I’ve been replaying that incident in my mind ever since then and hoping no one noticed, but whatever the case it can’t be unseen, and it totally negates the suave demeanor I ineptly strived for. No Cary Grant here, for sure.

But really, it comes down to another one of those embarrassing public boo-boos that just happen. And ultimately make us more human, like walking into a room and forgetting the reason you did. Or actually forgetting the point you were trying to make after getting sidetracked by making some anecdotal comment.

Who can say none of these foibles haven’t happened to them?

  • Waving back at someone who was waving at someone behind you.
  • Pulling on a door that says push in big letters.
  • Talking about someone and finding out they’re standing right behind you.
  • Getting caught peeking into someone’s shopping basket.
  • Getting hiccups during a serious meeting, or worse, a funeral.
  • Pretending not to see someone at the store because you don’t have time to chat.
  • Calling your child by your other child’s name, or brother’s name, or sister’s name.
  • Talking with your pet as if it were a real person.

And one more. Having a conversation about something and wanting to relate it with a movie but forgetting both the name of the movie and the star of the movie. “You know. That guy,” you say. “He’s the one that was also in that other movie that was so good. You know who I’m talking about…”

When the topic of the conversation has changed, you suddenly blurt out the name you blanked out on.

Sometimes I think, “Man, I am getting old…” or, “I’m having a senior moment.” Yes, that may be true, and if that’s the case, I think I was having senior moments even when I was a little kid. I mean, back then I could remember everything, whether it happened or not.

Hey, I don’t mind growing older, it’s just that I never know at what point I will be “old.”

Christmas shopping, however, is one thing that never gets old, and I’m fighting off the temptation to do it all from the comfort of my couch and laptop. Gone are the days of thumbing through the Sears-Roebuck catalog and picking out things that fit into the Christmas budget.

I remember reading an article a couple of years ago in the Wall Street Journal about how Sears has closed a lot of its stores, portending the end of an era. But they used to not have actual stores. Way before the internet and eBay and what-have-you, Sears Roebuck was, in a way, similar to what online shopping is today; you might say the Amazon of the 20th century. Its catalogs were mailed far and wide, so people living in the middle of nowhere could order anything without ever having to walk into a store, even automobiles and DIY houses.

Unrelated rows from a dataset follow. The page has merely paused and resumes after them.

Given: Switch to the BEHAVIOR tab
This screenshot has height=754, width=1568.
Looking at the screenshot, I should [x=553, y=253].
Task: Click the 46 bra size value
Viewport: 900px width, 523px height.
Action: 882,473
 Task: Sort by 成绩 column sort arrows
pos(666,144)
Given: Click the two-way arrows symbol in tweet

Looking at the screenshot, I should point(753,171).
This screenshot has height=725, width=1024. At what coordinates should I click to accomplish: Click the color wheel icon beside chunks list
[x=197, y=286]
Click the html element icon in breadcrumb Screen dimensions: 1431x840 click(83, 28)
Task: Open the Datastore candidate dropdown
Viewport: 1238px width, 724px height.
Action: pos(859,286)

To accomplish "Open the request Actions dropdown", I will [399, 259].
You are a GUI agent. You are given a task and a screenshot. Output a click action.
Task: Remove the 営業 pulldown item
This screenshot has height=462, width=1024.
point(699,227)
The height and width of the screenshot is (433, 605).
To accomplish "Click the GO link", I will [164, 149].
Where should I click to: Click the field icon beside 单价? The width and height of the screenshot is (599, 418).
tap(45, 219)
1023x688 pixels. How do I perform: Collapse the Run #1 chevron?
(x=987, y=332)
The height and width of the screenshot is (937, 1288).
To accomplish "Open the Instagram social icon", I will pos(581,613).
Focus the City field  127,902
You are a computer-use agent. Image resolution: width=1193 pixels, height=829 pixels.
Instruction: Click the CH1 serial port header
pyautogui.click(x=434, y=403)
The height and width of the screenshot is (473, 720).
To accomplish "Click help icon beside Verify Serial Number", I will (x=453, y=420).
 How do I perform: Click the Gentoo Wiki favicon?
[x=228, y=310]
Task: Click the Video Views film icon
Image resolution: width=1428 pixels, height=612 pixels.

But just as importantly, those catalogs could be recycled. They were extremely useful in that little brown shack out back, as folk singer Billy Edd Wheeler put it:

“Where I would sit me down to rest, like a snowbird on his nest

And I’d read that Sears Roebuck catalog.”

Maybe I’m wrong, but you haven’t lived the American experience until you’ve gone through that wooden door with the crescent moon. In the wintertime. At night.

Sorry, I was reminiscing again.

The wreaths and holly and lights decorate the poles along California Street, and the plaza is all decked out in festive finery. The Electric Light Parade will light up the darkness on Saturday night and there will be a fine seasonal celebration around the plaza, with luminarias galore.

It’s December and life is good. Christmas is a-comin’, the proverbial geese are getting fat, the winter solstice is just around the corner, and before you know it, spring will be here.

Well, sure, there’s that winter thing to shiver through first. If you’ve got a good stack of split firewood near the back door, you’ll be alright—if, as Merle Haggard sings, “we can make it through December.”

It’s 2022 and holiday spirits ensue in this modern world.